The most reliable hematological investigation is the measurement of the C-reactive Protein (CRP) level [12, 19, 31]. CRP is an acute-phase protein secreted by the liver in response to inflammatory cytokines, especially interleukin-6. Therefore, it is also non-specific for an SSI although it is more sensitive than ESR and WBC count. The CRP level rises early with the onset of SSI and reduces in response to treatment [31]. These features make it a veritable tool for diagnosis and monitoring of treatment response. In using CRP and ESR, establishing a rising trend in the postoperative period is more suggestive of infection than a single abnormal value since these markers may be elevated in the early postoperative period even in the absence of infection [31]. The serum CRP can be combined with ESR to improve its reliability [19, 31] However, no laboratory method has demonstrated excellent specificity and positive predictive value. Newer methods, such as the measurement of procalcitonin, serum amyloid protein A, leucocyte esterase, and pre-pepsin, require further studies to ascertain their relevance as diagnostic adjuncts [32]. We based our monitoring protocol of established SSIs on clinical evaluation, WBC, and ESR estimation with treatment.

= Supplied material =
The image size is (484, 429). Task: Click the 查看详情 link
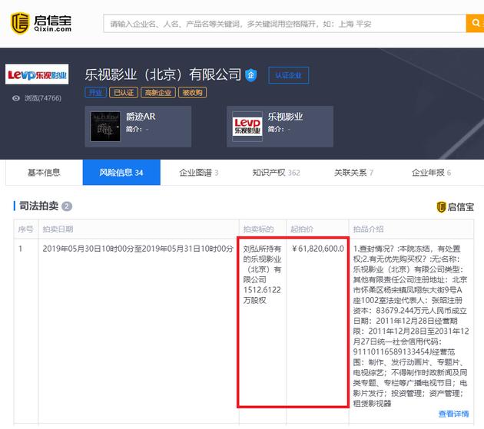coord(453,414)
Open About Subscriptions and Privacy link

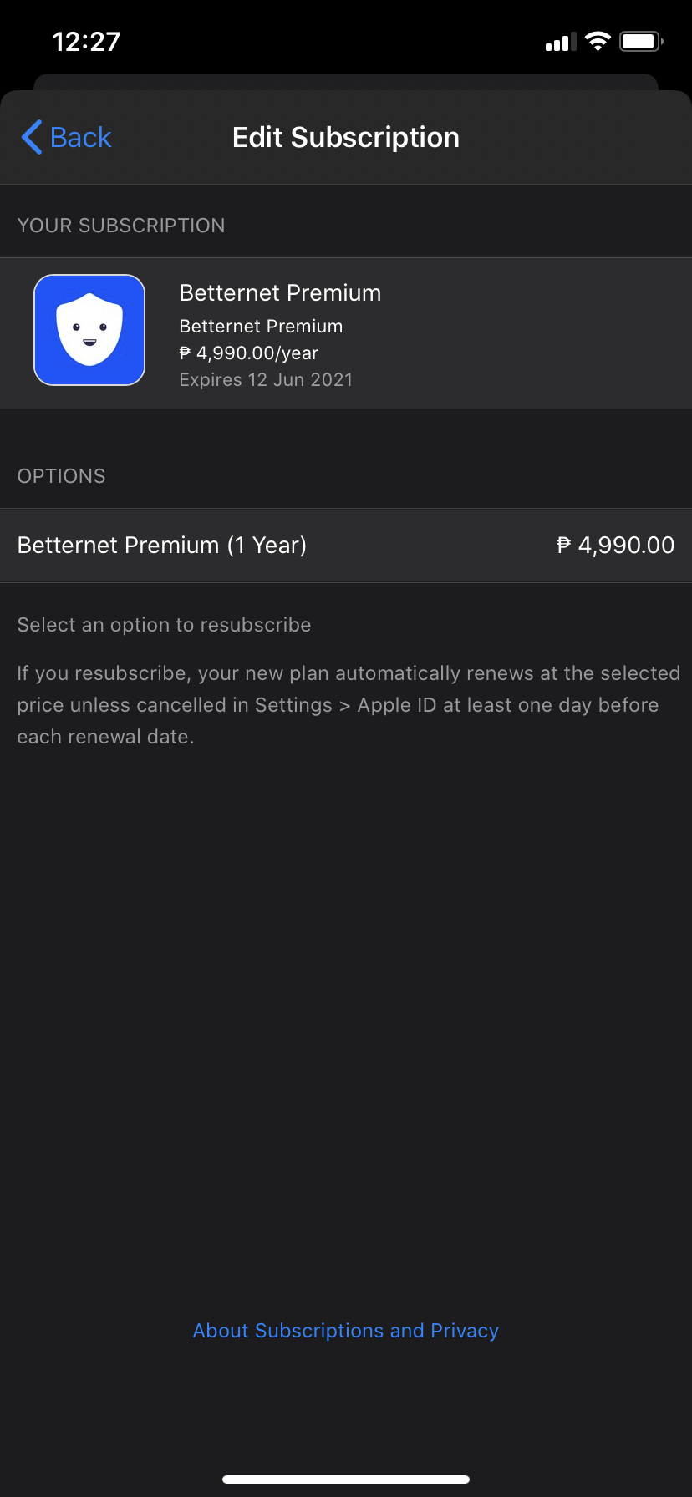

= Problems to solve =
a - From the passage on laboratory markers for surgical site infection, translate this sentence into Spanish: "CRP is an acute-phase protein secreted by the liver in response to inflammatory cytokines, especially interleukin-6."
b - Pick up the passage on laboratory markers for surgical site infection after its last sentence and continue it for a short paragraph.

= Answers per task =
a - La PCR es una proteína de fase aguda secretada por el hígado en respuesta a las citocinas inflamatorias, especialmente la interleucina-6.

b -
Microbiological evidence of an ongoing infection is the most reliable means of making a diagnosis of SSIs after spine surgery [19, 32]. This involves the culture of effluent, tissue, and blood. By far, the most reliable diagnosis can be made from tissue culture which can be obtained at surgical debridement or percutaneously with CT scan guidance [19]. Thus, this is the gold standard for identifying the causative pathogen [12]. Furthermore, Donara et al. found that sonication of retrieved implants provided the highest yield of pathogens [6]. The importance of obtaining culture results cannot be overstated because understanding the microbiology of postoperative spine infections is valuable in choosing empiric antimicrobial treatment and infection prevention (as prophylactic antibiotics) [10]. It may be worthwhile to withhold antibiotics, for stable patients, until microbiology samples are collected [19].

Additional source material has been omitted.